Create a class that enforces your ranking (exclusion) logic:

  • Implement `SourcingCriterion` (or extend `BaseSourcingCriterion`)
  • Put computation in `execute(CriterionContext ctx)` (when extending `BaseSourcingCriterion`)
  • Parse configuration in `parseParams(JsonNode params)` if needed
  • (Optional) Override `normalize(min, max, rating)` when your metric’s “lower is better” (e.g., distance)
1@SourcingCriterionInfo(
2    name = "mySourcingCriterion",
3    type = "company.sourcing.criterion.my",
4    tags = { "ATS-agnostic" } // or "ATS-dependent", "Exclusion"
5)
6public class MySourcingCriterion extends BaseSourcingCriterion {
7
8    @SourcingCriterionParam(name = "value", component = "integer")
9    private Integer threshold;
10
11    @Override
12    public void parseParams(final JsonNode params) {
13        // parse threshold, lists, units, etc.
14    }
15
16    @Override
17    protected float execute(final SourcingCriteriaUtils.CriterionContext ctx) {
18        // Return:
19        //  -1f to exclude a location,
20        //   0..1f (or any float) to score/rank a location.
21        return 0.75f;
22    }
23
24    // Override normalize(...) only if the default doesn’t fit your scale
25}

Step arrow right iconRegister the Criterion in the Type Registry

Register a unique `type` with `SourcingCriteriaTypeRegistry`.

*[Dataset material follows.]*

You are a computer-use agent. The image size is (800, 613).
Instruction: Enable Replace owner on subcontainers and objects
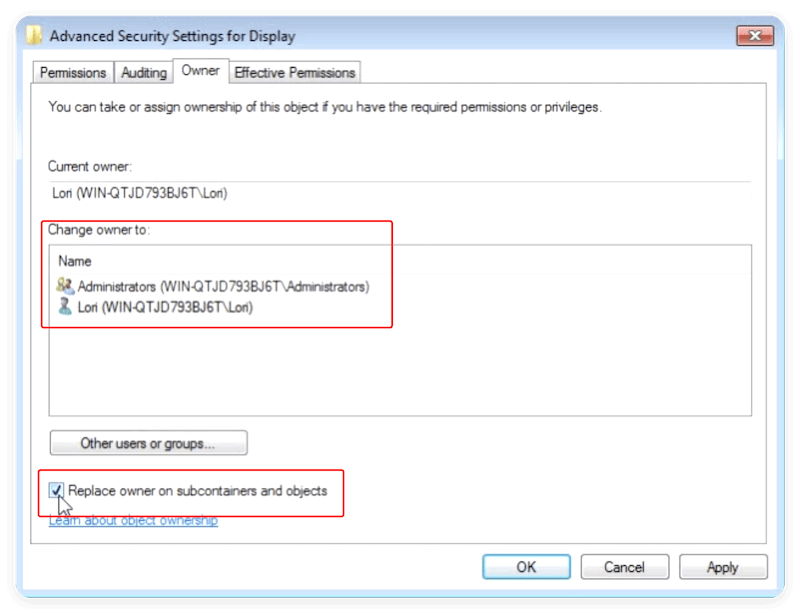point(56,488)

1static {    SourcingCriteriaTypeRegistry.register("company.sourcing.criterion.my", new MySourcingCriterion());}

Step arrow right iconExpose the Criterion Schema

Create (or update the existing) the Setting `fc.rubix.order.sourcing.criteria.custom` with your new Criterion schema, similar to Conditions.

Schema Autogeneration

Sourcing Criteria support annotation-driven generation of the Setting JSON.

How it works
  • The generator scans all classes registered in `SourcingCriteriaTypeRegistry`.
  • Reads `@SourcingCriterionInfo` + `@SourcingCriterionParam` annotations
  • Produces a complete JSON (name, type, tags, params, including select options)
Run it
  • Command: `java -jar <path>util-sourcing-<version>-sources.jar`
  • Output: SourcingCriteriaSetting.json in the same folder as the JAR/classes
  • Use this JSON to populate `fc.rubix.order.sourcing.criteria.custom` Setting
When to use
  • Any time you add/update Sourcing Criteria or their `params` - regenerate to keep UI configs in sync

Step arrow right iconVerify the Criterion Behavior

  • Use the Sourcing Profile GraphQL API to add the new Criterion to a Sourcing Strategy. 
  • Test against different Sourcing Requests and confirm the expected outcomes.